The room seemed to still around the word.

Dara let it.

Then she said, very softly, “The treasury is not empty. It is being made to pause in very profitable places.”

Elowra’s pen stopped for half a breath. Bernard’s jaw tightened. Grace looked down.

Celestine did not move. “That is a serious implication.”

“Yes,” Dara replied. “I made it carefully.”

Cai clutched his chest. Oh, I love when you do that.

“No public coin has been misused,” Celestine said.

“According to whose definition?”

“The legal one.”

“Ah.” Dara nodded. “The most flexible kind.”

Celestine’s eyes narrowed by perhaps a single degree. “The treasury uses established credit houses to stabilize release, verify routes, and reduce exposure to fraud.”

“And while the funds sit there?”

“They remain accounted for.”

“A useful phrase.”

“Accurate phrase.”

“To the districts?”

Celestine paused.

Dara smiled. “There it is.”

“The districts receive their allocations once the release conditions are satisfied.”

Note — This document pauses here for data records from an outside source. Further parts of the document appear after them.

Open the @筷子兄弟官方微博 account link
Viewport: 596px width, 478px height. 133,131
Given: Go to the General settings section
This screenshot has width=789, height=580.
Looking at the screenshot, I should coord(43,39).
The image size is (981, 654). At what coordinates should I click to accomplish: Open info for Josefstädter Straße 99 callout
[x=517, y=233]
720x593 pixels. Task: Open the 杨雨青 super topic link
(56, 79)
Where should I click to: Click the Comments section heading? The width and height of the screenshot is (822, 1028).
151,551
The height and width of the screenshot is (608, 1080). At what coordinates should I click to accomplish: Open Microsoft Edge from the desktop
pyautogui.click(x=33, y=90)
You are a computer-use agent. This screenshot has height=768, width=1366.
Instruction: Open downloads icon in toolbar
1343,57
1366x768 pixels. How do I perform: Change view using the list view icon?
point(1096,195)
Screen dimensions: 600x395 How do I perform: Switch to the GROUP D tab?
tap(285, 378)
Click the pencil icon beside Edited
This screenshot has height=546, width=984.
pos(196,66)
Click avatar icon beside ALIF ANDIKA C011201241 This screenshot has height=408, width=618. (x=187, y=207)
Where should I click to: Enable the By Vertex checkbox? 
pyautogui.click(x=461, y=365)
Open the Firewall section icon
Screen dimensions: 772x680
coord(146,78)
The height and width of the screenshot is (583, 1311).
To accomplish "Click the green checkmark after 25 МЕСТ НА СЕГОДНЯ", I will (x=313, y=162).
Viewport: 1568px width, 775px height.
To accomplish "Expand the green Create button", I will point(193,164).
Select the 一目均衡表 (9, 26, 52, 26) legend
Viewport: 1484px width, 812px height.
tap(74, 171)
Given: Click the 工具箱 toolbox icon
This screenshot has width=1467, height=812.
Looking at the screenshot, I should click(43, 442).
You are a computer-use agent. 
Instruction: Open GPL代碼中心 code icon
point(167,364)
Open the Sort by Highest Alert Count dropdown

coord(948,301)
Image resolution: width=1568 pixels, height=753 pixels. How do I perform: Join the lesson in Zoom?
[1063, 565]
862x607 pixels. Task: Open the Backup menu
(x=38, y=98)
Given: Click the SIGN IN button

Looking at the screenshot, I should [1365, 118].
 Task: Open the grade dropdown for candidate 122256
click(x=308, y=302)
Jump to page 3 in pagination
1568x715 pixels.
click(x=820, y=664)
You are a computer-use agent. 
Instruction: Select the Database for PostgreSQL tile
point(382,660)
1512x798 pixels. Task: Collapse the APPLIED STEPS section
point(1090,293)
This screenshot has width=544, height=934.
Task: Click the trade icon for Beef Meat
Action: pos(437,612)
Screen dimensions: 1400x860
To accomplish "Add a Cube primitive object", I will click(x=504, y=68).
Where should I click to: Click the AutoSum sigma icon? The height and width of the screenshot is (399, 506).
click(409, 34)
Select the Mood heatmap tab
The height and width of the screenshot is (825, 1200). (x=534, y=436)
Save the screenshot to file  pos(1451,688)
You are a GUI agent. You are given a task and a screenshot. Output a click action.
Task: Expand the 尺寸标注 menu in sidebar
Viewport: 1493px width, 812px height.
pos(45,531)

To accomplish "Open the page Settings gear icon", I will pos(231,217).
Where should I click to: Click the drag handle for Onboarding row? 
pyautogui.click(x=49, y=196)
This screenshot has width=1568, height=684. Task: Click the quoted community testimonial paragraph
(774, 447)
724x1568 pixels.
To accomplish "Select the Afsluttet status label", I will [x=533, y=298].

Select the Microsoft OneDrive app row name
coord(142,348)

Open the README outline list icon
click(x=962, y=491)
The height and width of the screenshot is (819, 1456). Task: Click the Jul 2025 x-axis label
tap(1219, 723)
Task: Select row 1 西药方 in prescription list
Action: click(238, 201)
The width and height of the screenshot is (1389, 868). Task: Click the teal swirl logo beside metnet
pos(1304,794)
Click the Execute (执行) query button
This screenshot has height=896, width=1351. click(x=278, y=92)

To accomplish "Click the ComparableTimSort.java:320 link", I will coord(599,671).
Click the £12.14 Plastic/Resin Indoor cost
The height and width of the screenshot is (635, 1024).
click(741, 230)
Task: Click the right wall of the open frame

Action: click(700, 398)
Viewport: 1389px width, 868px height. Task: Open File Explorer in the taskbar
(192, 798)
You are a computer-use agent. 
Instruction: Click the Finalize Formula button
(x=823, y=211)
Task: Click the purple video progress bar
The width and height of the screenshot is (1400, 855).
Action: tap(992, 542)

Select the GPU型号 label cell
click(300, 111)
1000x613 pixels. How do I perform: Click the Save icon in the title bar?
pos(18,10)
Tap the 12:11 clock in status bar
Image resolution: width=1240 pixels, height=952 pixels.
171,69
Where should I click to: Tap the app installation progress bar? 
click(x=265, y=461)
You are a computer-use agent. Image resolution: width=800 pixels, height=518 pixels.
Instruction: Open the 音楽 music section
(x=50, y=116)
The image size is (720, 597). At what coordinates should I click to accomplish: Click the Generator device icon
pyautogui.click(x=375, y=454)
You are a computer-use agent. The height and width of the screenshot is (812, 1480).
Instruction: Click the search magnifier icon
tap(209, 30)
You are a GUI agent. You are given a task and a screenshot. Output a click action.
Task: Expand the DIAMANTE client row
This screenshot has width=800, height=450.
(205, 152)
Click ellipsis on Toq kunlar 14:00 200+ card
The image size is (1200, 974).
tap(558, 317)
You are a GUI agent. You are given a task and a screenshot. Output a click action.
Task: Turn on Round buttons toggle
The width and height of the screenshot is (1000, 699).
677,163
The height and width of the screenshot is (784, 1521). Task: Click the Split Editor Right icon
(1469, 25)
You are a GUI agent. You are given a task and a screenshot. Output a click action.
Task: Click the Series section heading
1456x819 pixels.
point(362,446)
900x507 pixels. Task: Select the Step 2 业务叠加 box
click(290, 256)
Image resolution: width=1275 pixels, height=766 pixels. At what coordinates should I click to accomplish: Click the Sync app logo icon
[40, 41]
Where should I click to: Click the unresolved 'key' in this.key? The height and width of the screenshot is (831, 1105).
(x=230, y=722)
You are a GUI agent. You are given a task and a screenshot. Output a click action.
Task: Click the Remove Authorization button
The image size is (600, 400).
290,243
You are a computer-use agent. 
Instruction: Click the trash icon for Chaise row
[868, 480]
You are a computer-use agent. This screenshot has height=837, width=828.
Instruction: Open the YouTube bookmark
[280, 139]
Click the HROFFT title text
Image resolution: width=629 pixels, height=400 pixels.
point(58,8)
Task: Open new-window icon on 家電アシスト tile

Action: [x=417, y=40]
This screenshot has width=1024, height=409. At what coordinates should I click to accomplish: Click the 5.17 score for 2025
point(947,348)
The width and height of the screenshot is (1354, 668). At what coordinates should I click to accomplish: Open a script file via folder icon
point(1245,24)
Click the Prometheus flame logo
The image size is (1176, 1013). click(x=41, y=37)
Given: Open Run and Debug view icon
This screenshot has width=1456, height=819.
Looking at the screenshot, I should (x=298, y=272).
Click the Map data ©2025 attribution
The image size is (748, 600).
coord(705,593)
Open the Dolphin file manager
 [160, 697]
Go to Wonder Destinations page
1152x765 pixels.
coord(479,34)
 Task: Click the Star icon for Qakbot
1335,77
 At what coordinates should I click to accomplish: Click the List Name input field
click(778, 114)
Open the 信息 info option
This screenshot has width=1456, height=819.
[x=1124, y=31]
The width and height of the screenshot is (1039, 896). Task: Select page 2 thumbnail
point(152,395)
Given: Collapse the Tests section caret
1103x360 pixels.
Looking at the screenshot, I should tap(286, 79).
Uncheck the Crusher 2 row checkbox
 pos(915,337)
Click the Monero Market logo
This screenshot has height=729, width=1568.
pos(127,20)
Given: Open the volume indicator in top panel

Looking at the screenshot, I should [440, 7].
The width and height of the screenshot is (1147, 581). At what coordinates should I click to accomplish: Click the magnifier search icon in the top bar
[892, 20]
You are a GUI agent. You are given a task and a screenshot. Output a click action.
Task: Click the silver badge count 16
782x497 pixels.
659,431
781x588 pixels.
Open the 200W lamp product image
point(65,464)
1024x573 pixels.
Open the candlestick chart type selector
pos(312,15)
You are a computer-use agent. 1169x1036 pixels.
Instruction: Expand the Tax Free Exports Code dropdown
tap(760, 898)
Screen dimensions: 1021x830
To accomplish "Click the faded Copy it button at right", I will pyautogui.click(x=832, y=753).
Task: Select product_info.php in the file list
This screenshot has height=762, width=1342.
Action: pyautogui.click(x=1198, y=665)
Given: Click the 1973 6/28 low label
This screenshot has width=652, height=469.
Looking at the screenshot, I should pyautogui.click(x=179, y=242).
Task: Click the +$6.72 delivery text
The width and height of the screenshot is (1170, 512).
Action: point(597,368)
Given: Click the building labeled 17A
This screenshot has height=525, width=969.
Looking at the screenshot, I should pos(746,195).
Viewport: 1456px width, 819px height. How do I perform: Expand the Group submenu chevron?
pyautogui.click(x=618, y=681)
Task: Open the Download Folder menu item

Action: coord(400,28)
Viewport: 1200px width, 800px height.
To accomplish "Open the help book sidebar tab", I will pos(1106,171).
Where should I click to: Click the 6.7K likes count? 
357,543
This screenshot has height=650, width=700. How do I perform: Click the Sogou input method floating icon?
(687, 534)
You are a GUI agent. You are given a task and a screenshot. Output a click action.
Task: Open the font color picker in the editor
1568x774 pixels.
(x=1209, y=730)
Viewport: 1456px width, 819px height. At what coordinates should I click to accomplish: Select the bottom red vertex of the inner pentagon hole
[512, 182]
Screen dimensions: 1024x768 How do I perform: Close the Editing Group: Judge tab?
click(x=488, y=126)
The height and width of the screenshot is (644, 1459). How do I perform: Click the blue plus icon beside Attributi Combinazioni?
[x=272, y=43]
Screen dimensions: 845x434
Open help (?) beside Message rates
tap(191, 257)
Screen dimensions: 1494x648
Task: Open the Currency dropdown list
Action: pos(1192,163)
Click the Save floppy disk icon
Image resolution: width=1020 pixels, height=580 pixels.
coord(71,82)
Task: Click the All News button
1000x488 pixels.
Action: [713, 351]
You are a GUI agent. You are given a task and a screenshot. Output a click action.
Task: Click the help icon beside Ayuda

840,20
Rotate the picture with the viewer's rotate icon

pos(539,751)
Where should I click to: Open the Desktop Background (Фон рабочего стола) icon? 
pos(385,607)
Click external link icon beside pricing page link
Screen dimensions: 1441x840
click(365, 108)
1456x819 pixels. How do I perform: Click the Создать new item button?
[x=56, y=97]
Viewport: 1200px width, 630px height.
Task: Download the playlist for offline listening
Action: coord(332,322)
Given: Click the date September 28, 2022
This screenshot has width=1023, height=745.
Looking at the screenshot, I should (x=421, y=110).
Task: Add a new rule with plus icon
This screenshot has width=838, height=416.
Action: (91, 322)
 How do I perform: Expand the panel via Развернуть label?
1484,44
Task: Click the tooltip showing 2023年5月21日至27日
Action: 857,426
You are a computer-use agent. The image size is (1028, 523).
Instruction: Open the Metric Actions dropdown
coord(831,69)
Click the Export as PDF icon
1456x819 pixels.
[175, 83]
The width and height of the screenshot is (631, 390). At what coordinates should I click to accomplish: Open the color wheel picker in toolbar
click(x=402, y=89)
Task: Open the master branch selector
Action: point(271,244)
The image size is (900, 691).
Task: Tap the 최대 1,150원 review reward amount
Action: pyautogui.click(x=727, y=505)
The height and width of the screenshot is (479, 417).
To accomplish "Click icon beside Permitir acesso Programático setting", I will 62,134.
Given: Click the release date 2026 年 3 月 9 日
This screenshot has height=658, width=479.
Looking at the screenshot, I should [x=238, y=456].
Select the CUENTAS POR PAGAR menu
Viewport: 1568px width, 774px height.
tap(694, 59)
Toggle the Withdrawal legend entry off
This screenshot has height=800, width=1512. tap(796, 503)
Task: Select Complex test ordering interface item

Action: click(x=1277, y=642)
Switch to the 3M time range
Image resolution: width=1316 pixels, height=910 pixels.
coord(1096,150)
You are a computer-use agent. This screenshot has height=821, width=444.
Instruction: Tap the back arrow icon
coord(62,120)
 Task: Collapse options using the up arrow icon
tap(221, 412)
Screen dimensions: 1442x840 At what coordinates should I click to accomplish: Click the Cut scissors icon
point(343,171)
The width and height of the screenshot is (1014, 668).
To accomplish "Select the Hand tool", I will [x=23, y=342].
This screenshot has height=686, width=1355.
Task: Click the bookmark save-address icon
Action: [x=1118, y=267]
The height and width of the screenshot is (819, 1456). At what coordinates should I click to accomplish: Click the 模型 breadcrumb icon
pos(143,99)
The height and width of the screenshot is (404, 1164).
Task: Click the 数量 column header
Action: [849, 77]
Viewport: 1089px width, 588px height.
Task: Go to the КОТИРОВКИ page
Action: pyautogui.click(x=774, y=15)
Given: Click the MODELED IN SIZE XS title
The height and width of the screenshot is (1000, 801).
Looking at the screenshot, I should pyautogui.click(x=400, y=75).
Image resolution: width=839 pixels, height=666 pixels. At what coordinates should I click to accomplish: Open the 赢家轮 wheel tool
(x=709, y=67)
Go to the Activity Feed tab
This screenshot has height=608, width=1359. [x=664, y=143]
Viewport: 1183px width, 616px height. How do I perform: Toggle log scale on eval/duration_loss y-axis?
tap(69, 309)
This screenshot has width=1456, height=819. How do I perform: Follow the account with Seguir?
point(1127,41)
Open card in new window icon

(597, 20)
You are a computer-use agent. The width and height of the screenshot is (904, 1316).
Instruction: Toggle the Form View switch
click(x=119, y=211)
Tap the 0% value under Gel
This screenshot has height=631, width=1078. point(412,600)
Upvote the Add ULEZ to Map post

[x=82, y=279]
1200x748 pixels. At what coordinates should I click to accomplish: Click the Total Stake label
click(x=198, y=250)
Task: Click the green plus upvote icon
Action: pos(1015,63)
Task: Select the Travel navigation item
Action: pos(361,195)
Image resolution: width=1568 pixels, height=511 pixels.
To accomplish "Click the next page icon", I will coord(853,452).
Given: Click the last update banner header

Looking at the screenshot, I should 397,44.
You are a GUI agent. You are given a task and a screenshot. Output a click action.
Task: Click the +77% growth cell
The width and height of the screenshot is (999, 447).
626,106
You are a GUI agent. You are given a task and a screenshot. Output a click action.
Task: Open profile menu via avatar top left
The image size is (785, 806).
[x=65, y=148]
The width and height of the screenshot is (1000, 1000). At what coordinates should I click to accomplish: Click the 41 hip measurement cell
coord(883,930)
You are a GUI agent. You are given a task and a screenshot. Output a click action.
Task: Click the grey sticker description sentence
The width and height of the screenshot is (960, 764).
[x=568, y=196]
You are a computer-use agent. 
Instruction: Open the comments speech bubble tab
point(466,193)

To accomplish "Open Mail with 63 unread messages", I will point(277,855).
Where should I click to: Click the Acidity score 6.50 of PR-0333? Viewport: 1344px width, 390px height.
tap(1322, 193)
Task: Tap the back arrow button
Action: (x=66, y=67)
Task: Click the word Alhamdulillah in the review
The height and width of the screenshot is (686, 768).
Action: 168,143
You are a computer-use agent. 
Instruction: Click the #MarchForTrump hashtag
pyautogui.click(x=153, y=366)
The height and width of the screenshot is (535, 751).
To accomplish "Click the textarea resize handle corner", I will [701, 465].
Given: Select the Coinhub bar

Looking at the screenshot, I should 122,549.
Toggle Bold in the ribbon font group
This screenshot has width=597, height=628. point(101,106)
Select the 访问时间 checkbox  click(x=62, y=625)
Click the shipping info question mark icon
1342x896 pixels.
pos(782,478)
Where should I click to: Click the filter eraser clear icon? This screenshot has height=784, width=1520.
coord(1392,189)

“And the counting houses receive deposits first.”

“Temporarily.”

“The noble-backed houses receive liquidity first.”

“Safeguarded liquidity.”

“Then the districts receive delayed repairs.”

“Controlled disbursement.”

“Then markets wait.”

“Prevented waste.”

“Then roads break twice before being repaired once.”

Celestine said nothing.

Dara leaned forward. “And while all of that happens, certain families get to say the treasury remains stable.”

Silence.

For the first time since entering, Celestine’s expression changed, barely enough to notice—not fear, not anger, but recognition.

That was more satisfying.

“You have been studying transfer structures,” Celestine said.

Dara smiled. “I have hobbies.”

Cai landed on the back of Dara’s chair, invisible and delighted. Terrifying hobbies.

Celestine glanced at Bernard, then Elowra, then back at Dara. “This is not proof of misconduct.”

“No,” Dara said. “It is proof of behavior.”

“Behavior is not a crime.”

“Neither is curiosity.”

That landed.

Celestine sat very still before saying, “What do you want?”

Direct.

Good.

Dara almost approved.

“Move the money faster.”

“That is not a specific request.”

“It is when spoken to someone who controls the pace.”